They pour drinks into Ray, call him “daddy,” and “the old man,” slap his back, get him good and drunk. As the guys scream, Ray unwraps his gifts: a doll baby wearing a Pampers full of rubber doggie-doo, Doctor Spock's book with Playboy photos pasted on every page, and, finally, an eighteen-pound boat anchor with a thick chain, the anchor pinned in a diaper. The anchor has them rolling, spilling drinks on the rug. In the midst of it all, I watch Ray look up at the stucco ceiling, shaking his head.

“A baby,” he says. “A damn
baby.”
He looks more miserable than I've ever seen him.

“An anchor with a diaper!” Charlie screams. “You get it?” Ray nods; he gets it. So do I.

The house is still all evening till Ray says, “Listen,” and I prick right up. I've been waiting for this since his friends left. He looks at me, his eyes red and drowsy.
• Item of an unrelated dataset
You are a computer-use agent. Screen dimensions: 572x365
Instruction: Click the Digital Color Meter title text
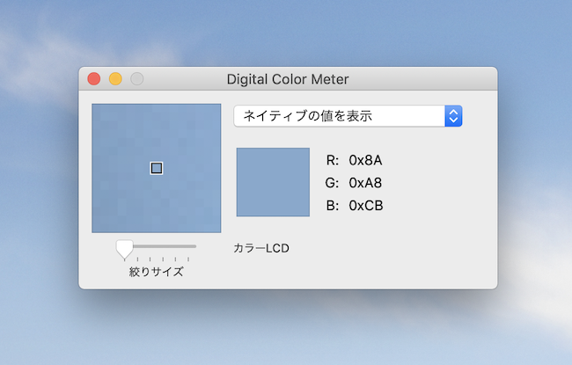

“We don't need a baby,” he says. “You ought to have it taken care of.” He looks down, trying to balance the salt shaker on its edge. We sit for a while without saying anything. Then I stand up to walk away. “I'll think about it,” I tell him.

The next afternoon Ray calls to say he's made the appointment for me. As we speak I clove-hitch the phone cord, and understand that the life we have together is no place to bring a baby. There is a long space of silence while I let the clove hitch unwind itself.

“Ray, could you go with me this time?”

“Hey, no problem,” he says.

I take a deep breath. “Okay,” I tell him. My voice stretches out thin over the phone wire; when he hangs up, the connection snaps, like the guy rope securing the lifeboat on Wolf's ship, and some small part of me severs.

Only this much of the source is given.